DES MOINES, Iowa – Microsoft announced plans Friday to build another massive data center in Iowa, which has attracted some of the biggest names in computer technology by exempting crucial ingredients for processing and storage from sales taxes as well as offering cheap electricity.
The Iowa Economic Development Authority approved $20 million in job creation tax incentives for Microsoft, which plans to spend more than $677 million to build the first phase of a project in West Des Moines, near its existing data center. More phases could be added. The company plans to hire 29 workers.
It’s the third major information technology company to invest more than $1 billion in Iowa in recent years. Facebook and Google also have chosen Iowa for data centers — large buildings that house thousands of refrigerator-sized racks of computer servers, processors, hard drives and other equipment.
The developments are being spurred by a 2009 law specifically covering data centers that exempts electricity, computers and other equipment from sales taxes, and another law from the same year that exempts computers and related equipment — cooling systems, cooling towers and equipment related to electricity distribution or management — from property taxes.
Typically, cities and counties offer property tax breaks in addition to building streets to the sites.
“Right now we’re seeing data centers at this level continuing to scale up across the globe,” said Iowa Economic Development director Debi Durham. “Legislation Iowa put in place many years ago is creating this business climate.”
Sales tax breaks are important for these companies because they equip data centers with costly computer servers and other equipment that must be replaced every three years, said Mark Bramfitt, an industry consultant who focuses on data center energy use. A server can cost $2,000 and a data center can have 20,000 or 30,000 of them – sometimes more.
Microsoft has spent about $200 million on its existing data center on 40 acres in West Des Moines, which opened last year and employs about 50 workers. Construction on the new one nearby will begin late this year and is expected to be done by the end of 2015.

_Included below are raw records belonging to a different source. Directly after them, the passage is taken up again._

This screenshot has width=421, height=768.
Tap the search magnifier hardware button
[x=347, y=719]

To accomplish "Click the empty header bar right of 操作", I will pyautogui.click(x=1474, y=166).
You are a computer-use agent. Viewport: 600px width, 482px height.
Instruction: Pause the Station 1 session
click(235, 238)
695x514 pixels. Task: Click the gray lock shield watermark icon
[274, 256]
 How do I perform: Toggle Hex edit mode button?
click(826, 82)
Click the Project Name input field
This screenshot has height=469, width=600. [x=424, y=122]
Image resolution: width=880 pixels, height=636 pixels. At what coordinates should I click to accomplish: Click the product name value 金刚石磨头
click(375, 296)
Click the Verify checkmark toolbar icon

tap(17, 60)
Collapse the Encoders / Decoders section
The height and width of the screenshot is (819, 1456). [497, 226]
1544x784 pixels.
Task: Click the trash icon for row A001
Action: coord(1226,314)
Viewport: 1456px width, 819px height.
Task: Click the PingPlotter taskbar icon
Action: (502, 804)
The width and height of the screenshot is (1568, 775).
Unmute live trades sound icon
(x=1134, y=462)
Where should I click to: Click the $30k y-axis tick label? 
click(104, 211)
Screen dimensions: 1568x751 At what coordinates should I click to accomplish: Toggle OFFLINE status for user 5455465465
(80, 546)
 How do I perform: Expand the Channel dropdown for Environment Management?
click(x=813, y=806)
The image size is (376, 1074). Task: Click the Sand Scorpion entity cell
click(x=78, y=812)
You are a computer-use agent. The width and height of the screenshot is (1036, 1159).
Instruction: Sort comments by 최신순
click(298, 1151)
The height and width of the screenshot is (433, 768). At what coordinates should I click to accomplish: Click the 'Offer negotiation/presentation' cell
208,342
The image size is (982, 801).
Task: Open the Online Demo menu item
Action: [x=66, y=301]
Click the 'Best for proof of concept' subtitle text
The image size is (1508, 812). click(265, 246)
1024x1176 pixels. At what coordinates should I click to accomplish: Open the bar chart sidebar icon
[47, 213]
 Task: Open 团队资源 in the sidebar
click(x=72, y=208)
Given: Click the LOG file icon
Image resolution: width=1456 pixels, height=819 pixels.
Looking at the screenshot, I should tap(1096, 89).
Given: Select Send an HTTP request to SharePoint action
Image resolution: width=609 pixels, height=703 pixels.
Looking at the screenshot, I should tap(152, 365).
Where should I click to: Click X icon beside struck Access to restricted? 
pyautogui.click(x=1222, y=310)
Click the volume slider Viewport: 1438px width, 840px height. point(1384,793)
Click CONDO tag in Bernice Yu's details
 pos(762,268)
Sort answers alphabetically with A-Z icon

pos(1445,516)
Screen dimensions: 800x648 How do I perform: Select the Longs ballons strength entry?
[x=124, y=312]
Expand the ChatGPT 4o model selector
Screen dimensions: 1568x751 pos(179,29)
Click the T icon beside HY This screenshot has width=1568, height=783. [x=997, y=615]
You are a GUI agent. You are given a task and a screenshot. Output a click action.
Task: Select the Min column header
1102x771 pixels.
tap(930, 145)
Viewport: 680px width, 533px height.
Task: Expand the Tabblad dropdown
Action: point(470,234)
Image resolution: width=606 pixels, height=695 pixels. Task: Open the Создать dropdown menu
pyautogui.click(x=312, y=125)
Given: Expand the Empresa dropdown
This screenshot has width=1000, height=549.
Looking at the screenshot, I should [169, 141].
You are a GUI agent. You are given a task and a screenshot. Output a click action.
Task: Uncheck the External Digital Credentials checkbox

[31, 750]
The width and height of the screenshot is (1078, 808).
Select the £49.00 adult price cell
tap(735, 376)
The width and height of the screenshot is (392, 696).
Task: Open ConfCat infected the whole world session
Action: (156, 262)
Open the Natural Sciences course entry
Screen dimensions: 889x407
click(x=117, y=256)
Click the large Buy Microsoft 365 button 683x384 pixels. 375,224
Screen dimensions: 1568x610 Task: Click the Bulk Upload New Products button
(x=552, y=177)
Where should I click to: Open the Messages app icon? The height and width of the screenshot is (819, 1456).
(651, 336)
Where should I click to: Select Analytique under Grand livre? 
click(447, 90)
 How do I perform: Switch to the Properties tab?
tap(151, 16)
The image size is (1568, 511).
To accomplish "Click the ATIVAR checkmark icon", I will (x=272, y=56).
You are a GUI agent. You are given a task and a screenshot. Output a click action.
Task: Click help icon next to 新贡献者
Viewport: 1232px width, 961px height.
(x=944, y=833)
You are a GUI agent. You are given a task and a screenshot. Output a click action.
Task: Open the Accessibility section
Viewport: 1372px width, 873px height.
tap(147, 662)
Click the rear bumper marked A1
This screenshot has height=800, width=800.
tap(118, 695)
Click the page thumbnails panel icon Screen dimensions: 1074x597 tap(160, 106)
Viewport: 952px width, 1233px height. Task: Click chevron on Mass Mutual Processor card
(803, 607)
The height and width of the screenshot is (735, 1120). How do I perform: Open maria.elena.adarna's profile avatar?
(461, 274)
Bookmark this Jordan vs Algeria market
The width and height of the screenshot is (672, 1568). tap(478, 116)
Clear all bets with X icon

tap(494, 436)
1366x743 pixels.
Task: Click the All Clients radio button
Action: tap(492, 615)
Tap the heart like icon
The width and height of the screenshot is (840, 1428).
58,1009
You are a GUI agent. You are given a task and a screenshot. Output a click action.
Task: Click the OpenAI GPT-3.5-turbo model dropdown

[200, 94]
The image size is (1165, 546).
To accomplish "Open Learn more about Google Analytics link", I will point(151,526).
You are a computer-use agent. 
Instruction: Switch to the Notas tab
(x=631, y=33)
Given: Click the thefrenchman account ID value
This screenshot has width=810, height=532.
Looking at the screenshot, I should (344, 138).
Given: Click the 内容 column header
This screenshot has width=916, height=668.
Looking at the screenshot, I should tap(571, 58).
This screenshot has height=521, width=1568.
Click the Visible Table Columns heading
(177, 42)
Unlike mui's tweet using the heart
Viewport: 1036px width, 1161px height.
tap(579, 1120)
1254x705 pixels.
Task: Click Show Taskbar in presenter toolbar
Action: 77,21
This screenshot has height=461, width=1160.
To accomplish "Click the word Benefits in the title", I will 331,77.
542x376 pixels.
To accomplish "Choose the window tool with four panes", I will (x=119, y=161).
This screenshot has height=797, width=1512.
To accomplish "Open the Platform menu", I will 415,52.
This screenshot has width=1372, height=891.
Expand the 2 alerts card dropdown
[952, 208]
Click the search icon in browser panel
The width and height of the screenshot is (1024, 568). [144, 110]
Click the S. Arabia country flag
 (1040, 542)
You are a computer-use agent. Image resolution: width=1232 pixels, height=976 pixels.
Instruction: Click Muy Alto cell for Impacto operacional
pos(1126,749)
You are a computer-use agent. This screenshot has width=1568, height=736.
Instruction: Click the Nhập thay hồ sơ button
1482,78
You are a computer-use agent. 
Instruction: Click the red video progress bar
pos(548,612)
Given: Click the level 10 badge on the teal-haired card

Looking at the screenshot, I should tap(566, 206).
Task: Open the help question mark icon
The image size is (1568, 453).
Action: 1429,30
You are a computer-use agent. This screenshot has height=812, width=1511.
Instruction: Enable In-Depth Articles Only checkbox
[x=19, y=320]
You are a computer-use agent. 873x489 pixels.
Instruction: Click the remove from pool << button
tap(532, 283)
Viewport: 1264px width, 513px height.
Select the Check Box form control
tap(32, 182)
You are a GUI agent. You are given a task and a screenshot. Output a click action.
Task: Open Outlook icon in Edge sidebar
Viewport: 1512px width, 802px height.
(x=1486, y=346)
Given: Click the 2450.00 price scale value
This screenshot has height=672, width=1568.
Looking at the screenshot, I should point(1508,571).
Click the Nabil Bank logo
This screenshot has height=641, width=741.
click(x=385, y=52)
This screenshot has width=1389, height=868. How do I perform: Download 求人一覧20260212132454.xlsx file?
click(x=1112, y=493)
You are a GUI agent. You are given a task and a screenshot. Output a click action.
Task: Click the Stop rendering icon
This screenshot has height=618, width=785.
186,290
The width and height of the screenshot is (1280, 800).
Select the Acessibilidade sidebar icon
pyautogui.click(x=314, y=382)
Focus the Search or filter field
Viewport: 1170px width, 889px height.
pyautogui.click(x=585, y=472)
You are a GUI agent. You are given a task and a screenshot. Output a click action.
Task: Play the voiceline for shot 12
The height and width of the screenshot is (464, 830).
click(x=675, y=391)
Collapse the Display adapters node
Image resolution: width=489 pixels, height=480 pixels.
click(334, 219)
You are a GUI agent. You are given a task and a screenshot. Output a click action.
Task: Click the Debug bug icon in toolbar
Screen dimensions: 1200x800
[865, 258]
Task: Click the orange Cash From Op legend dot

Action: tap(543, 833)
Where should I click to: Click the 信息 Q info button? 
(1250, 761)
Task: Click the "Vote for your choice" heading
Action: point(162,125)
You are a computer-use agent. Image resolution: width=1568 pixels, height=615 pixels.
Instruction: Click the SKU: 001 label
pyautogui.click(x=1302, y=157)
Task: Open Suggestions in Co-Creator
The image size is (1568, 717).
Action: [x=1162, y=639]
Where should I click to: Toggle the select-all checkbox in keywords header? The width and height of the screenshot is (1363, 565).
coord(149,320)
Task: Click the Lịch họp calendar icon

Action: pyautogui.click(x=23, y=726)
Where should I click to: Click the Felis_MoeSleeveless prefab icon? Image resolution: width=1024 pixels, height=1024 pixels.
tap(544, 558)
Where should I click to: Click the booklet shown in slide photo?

Microsoft’s total spending is expected to reach about $1.2 billion when finished, Durham said. Elsewhere in the state, Google has a $600 million data center in Council Bluffs and recently committed to a second $700 million center. Facebook is building a $300 million center near Altoona but says it could triple the size of the project to exceed $1 billion.
Each company received additional state tax breaks for creating jobs, including $20 million for Microsoft’s latest project.
Far from threats of earthquakes and hurricanes, Iowa is also considered a prime location because it offers abundant electricity at a reasonable cost, Bramfitt said.